I've been interested in receiving Weak Signal Propagation Reporting (WSPR) signals recently, for two reasons. The first is that the picoballoons that we launch use WSPR for position information. Not only do I directly receive the picoballoons after we launch them, but I also use the WSPR network to check on their location around the world. I don't have a receiver in Europe, so I rely on other amateur radio operators to receive the balloon and post its location online, and I want to give back to the network.
The second reason is that I'm curious about how far I can receive signals with my somewhat compromised city antenna. While my fan/parallel dipole antenna will never perform as well as the huge antenna farms other amateurs operate, I can work on making my station a bit better by reducing local noise or improving my antenna. Incremental changes is what I'm going for.
Soon after we launched the first few picoballoons, I started receiving WSPR packets with my Kenwood TS-2000 using WSJT-X. This radio is a good basic all-mode HF radio, plus 2m and 70cm. After calibrating the TCXO, I set it to decode 20 meters WSPR.
Since 20 meters is a daytime band, during the daytime I would receive many WSPR transmissions from across North America. A typical 2-minute WSPR period would decode 3 to 10 signals, mostly from the North America, but sometimes from Japan and Australia when the band conditions were right.
However, using a ~$1,500 hardware radio for WSPR receiving seemed a bit wasteful. This radio can do so much more! The bandwidth of the WSPR band is only 200 Hz wide, well within the bandwidth of a computer soundcard. And while my hardware radio is decoding WSPR, I can't chase the latest SOTA station or Big DX.

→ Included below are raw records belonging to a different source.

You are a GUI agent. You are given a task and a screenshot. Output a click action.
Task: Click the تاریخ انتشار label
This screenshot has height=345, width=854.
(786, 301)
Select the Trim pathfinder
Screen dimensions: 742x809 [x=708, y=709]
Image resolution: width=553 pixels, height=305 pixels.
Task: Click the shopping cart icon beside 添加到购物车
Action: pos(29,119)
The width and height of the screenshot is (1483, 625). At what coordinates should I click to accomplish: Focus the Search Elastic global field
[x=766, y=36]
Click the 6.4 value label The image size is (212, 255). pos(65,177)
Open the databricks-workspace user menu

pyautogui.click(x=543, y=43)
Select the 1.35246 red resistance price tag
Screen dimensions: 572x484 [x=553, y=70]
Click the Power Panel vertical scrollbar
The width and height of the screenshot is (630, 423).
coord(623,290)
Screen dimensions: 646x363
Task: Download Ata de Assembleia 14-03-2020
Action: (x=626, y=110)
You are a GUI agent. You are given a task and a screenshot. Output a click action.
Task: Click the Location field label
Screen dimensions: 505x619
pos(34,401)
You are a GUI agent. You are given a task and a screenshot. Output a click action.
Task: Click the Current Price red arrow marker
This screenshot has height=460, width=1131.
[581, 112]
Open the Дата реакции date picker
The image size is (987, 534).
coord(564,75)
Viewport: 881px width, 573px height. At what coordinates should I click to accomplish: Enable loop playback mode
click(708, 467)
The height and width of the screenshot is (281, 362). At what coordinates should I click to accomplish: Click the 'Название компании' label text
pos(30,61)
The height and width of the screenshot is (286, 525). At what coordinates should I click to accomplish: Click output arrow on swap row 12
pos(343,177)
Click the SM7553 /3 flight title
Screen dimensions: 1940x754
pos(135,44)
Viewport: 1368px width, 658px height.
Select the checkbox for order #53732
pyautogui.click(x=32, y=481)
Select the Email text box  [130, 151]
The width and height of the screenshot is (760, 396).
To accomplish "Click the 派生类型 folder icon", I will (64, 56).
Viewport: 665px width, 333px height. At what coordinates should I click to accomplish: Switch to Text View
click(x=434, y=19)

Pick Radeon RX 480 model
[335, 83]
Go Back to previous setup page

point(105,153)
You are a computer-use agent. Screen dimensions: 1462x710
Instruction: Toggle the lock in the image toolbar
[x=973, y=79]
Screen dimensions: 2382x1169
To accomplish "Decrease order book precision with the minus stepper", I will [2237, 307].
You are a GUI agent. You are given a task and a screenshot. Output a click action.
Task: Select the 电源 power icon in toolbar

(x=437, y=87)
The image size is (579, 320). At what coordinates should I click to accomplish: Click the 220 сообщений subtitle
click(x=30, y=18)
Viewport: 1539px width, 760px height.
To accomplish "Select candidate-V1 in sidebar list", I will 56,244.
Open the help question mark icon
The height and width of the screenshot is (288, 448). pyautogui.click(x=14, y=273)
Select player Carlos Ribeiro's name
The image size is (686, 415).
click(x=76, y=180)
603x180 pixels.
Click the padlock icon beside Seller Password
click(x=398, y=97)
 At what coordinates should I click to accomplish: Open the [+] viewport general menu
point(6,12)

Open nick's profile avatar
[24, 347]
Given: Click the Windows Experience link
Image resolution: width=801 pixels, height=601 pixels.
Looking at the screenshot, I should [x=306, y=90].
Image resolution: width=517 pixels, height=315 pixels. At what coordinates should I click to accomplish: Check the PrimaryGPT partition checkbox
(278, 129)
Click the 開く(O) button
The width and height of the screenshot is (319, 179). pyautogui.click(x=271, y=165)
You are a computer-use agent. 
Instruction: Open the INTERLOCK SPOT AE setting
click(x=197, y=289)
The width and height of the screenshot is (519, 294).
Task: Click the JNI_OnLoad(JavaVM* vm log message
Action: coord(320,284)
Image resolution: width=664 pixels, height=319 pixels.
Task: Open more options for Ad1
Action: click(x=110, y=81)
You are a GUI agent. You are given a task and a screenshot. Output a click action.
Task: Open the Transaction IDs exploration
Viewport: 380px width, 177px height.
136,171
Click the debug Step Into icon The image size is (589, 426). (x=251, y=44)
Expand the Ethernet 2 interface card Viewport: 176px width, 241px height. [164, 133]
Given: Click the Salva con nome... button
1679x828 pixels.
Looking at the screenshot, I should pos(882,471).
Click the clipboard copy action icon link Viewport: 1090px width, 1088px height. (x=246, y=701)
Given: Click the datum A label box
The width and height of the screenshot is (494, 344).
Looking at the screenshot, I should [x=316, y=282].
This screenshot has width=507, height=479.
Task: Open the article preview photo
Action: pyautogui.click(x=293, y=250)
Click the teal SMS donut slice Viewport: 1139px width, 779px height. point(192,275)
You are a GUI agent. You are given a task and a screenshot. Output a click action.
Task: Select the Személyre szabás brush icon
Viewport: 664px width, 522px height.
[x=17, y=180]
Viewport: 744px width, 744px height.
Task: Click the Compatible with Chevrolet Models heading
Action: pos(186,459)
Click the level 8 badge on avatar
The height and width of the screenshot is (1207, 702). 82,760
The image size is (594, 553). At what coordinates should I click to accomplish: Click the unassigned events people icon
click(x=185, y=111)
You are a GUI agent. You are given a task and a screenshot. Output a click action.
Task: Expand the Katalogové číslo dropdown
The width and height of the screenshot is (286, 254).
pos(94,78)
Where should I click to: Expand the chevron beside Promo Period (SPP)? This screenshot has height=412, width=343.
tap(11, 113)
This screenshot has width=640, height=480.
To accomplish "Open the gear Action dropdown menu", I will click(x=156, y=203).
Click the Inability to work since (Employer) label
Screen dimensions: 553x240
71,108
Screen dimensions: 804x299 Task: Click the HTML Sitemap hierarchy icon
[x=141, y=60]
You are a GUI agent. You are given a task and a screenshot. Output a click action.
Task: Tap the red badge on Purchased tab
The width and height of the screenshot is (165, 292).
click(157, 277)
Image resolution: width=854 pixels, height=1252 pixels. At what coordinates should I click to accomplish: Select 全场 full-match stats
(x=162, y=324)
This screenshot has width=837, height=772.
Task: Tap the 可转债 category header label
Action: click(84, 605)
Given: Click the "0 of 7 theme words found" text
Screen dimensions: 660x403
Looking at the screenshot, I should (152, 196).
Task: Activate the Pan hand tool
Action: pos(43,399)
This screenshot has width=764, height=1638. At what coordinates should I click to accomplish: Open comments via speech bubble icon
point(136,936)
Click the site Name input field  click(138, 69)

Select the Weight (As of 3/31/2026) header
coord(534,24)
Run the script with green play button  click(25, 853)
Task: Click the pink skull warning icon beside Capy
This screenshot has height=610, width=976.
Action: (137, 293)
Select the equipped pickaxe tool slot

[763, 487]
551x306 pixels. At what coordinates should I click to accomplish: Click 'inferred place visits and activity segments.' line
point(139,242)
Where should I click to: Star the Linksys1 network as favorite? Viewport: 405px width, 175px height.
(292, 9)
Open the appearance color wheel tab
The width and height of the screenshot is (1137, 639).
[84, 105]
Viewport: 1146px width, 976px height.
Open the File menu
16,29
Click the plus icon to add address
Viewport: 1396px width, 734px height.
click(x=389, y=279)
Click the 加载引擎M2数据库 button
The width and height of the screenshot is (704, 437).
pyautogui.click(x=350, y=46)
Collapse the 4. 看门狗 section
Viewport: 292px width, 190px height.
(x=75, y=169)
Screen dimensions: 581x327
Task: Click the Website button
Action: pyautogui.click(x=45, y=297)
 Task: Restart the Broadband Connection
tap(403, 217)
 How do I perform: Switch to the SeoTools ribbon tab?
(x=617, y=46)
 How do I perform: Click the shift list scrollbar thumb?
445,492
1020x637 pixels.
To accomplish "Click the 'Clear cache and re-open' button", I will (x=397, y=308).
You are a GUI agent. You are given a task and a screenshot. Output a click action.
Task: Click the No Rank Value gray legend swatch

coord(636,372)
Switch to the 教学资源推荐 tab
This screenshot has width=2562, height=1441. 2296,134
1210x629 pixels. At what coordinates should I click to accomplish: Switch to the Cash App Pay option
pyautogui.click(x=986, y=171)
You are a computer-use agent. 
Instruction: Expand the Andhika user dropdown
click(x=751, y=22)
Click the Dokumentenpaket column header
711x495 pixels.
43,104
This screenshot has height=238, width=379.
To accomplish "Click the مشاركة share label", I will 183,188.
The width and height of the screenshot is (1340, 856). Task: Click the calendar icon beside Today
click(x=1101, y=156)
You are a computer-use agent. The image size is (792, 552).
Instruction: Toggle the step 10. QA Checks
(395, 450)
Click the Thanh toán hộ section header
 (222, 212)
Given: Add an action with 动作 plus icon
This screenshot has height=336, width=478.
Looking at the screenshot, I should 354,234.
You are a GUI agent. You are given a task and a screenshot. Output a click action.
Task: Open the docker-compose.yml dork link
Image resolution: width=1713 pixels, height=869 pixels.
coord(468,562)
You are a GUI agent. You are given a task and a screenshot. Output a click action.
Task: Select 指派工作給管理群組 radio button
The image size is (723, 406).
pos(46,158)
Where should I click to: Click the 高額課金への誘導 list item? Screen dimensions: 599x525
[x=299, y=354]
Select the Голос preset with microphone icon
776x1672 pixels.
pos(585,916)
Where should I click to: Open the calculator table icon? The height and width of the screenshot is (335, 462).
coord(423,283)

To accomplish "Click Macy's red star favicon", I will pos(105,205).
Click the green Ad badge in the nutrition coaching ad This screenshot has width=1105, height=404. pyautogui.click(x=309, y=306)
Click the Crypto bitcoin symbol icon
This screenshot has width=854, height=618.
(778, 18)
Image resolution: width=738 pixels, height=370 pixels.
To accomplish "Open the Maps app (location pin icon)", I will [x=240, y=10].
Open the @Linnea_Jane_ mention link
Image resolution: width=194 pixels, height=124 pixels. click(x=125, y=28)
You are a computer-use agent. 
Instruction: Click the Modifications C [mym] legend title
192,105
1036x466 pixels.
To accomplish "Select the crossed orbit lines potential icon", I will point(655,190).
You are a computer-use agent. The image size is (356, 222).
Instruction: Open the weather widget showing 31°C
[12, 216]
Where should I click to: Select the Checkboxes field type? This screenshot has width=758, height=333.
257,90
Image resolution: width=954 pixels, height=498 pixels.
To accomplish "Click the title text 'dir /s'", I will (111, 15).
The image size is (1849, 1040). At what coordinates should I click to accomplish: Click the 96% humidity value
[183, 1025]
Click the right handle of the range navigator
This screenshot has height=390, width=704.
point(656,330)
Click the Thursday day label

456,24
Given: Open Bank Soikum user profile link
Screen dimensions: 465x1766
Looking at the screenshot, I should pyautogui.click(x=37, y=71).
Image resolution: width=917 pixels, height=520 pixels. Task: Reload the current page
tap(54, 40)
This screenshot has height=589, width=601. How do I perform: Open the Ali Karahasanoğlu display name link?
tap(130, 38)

As a first step towards using a software-defined radio (SDR), I tried my FunCube Dongle Pro+. Fundamentally just a downconverter connected to a USB sound card, the FunCube Pro+ Dongle has a bandwidth of 96 kHz and works on most frequencies from 150 kHz up to 2 GHz. It worked OK, although I think the TS-2000 worked a bit better. Recent versions of WSJT-X can directly control the FunCube Dongle frequency, so it was pretty painless to use.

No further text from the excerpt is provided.